3 DISCUSSION
With regard to the extreme scarcity of appendiceal anomalies, duplication of the appendix is the most common anomaly that has been reported. A review of published reported cases identified 141 duplicate appendices.1 According to the Modified Cave-Wallbridge classification of the anatomical variation of duplication, B2 is the most common type.2 The literature reported less than 15 cases of appendicitis in double appendices. For these considerable matchings and similarity to our case, we think that the literature background strongly support our findings.

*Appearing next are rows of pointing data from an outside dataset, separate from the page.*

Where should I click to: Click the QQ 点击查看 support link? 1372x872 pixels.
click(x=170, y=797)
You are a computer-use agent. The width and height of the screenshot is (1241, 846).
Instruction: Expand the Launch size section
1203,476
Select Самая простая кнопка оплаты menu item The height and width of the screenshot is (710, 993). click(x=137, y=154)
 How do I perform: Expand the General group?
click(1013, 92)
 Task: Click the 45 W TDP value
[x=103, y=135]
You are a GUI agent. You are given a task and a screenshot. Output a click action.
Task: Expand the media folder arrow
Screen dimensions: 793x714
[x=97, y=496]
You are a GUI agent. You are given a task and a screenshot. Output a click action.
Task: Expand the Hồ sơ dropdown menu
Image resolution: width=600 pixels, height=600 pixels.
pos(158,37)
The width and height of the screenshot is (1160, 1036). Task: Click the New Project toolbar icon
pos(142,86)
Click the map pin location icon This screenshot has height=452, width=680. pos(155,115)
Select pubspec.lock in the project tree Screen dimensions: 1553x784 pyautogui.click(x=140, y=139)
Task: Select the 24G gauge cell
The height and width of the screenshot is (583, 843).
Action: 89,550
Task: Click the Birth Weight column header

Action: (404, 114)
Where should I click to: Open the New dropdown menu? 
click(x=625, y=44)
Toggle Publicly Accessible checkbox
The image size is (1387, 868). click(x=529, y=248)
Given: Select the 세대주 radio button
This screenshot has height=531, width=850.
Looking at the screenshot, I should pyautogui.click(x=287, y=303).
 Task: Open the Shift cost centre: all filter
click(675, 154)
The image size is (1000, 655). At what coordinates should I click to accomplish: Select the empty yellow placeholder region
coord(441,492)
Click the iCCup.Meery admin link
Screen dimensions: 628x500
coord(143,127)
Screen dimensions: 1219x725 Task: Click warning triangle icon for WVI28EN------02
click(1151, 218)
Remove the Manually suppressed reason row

The preoperative diagnosis of appendix duplicity is challenging.3 It is almost always identified intraoperatively. In this case, we did not perform image studies, as signs and symptoms were typical of acute appendicitis. Duplicity of the appendices may be missed if the second appendix is concealed in the retrocaecal position.2,4 Generally, surgical field exposure is inadequate during open appendectomy, and routine caecal mobilization and retrocaecal exploration are not performed routinely during the procedure. Laparoscopy can increase the detection rate due to a better visualization of the abdominal cavity.5
In our case, we fortunately detected and removed both appendices. Intraoperative missing of the second appendix has serious medico-legal consequences and increases the risk of complications if the missed appendix got inflamed in the future. The literature reported a case of ruptured appendix in the retrocaecal space presented after a previous laparoscopic appendectomy.4 The diagnosis of appendix duplicity should be considered in any patient with a history of appendectomy who present with similar symptoms and signs of acute appendicitis.